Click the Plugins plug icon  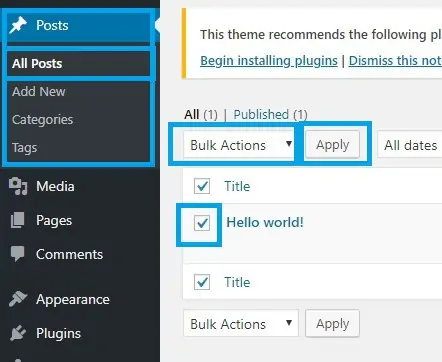tap(18, 333)
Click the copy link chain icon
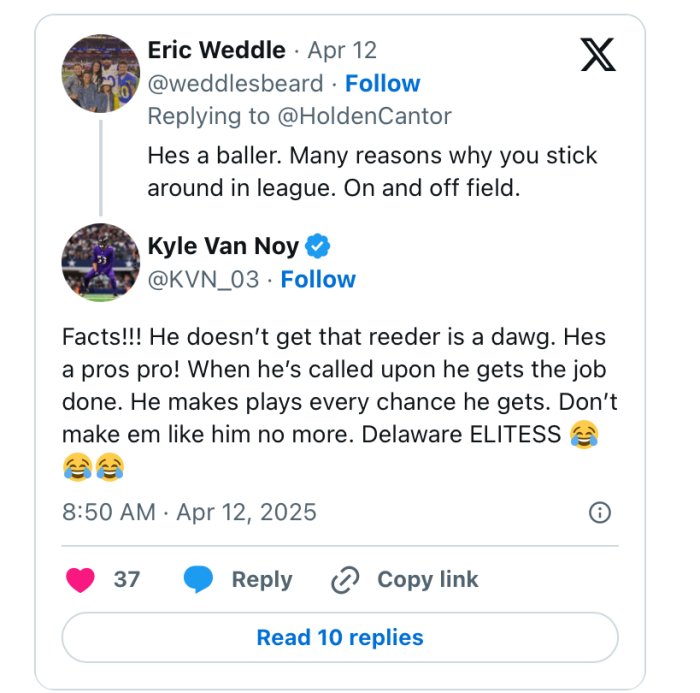 pos(344,580)
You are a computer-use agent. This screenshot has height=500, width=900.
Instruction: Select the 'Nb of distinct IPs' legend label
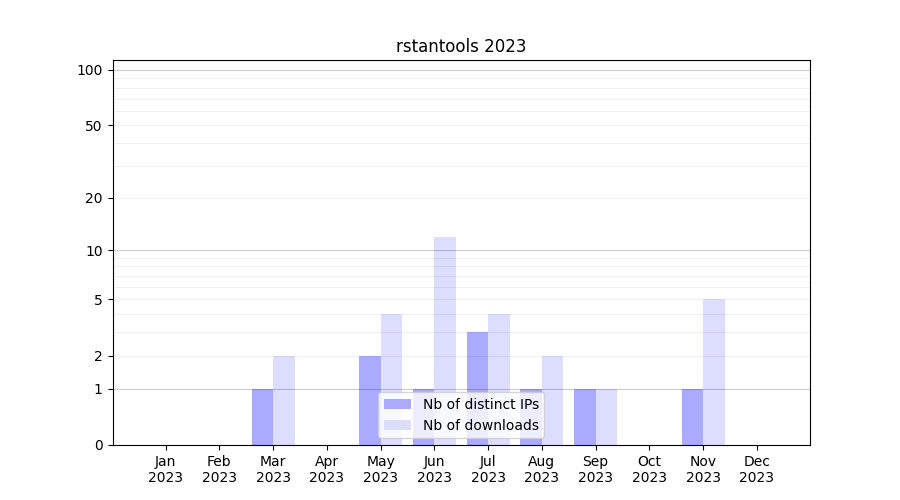tap(480, 404)
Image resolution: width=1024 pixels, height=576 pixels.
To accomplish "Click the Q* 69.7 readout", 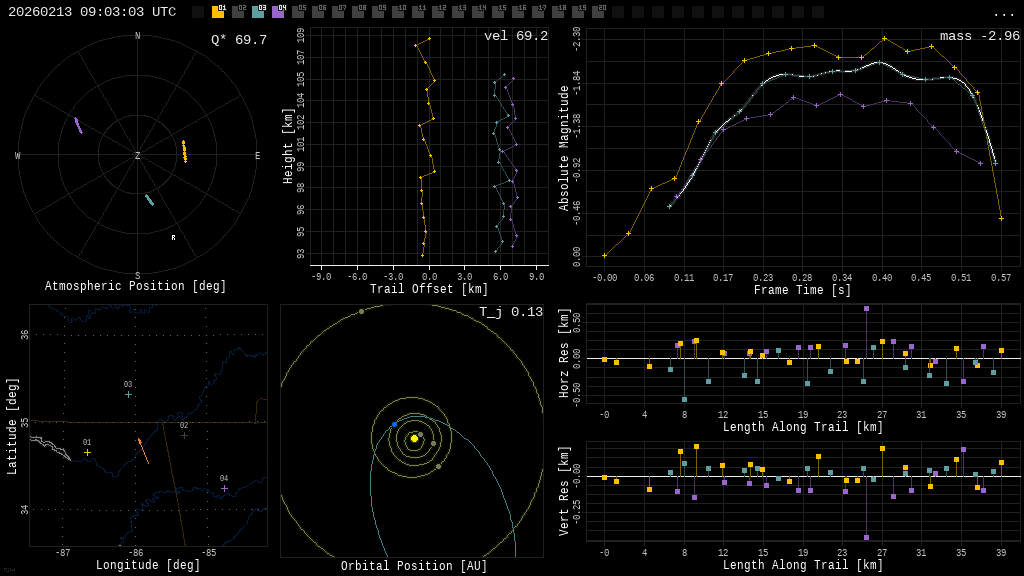I will coord(238,40).
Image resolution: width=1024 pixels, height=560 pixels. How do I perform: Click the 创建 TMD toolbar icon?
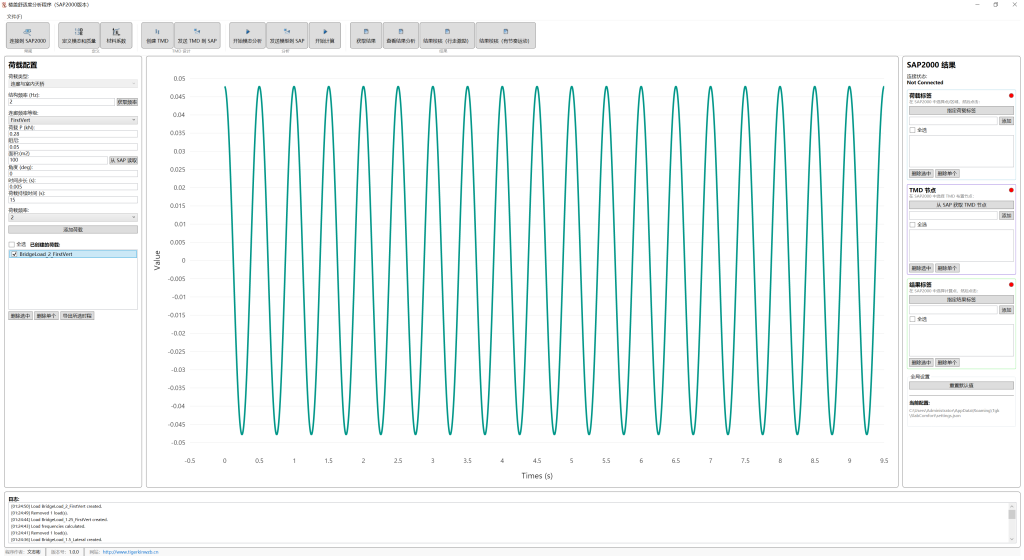157,36
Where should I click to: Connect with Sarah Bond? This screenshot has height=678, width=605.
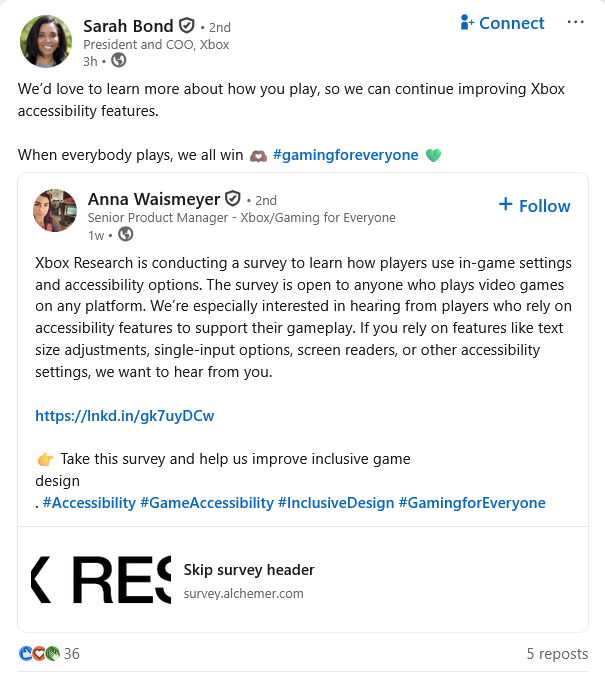click(x=502, y=23)
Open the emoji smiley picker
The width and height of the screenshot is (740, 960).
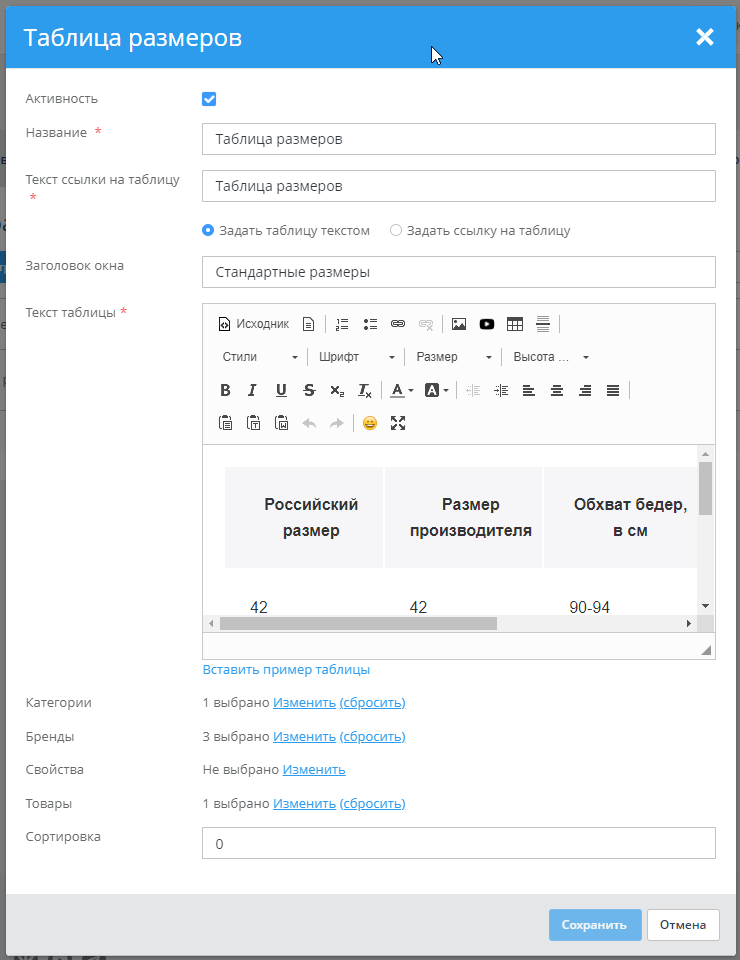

--------------------

◆ **THE PROBLEM**: Output everything from the line containing "Open the emoji smiley picker" down to the end of the material as a JSON list of strings, one string per line, with blank lines left out. Leave the pictures out.

◆ **CORRECT RESULT**:
[
  "Open the emoji smiley picker",
  "The width and height of the screenshot is (740, 960)."
]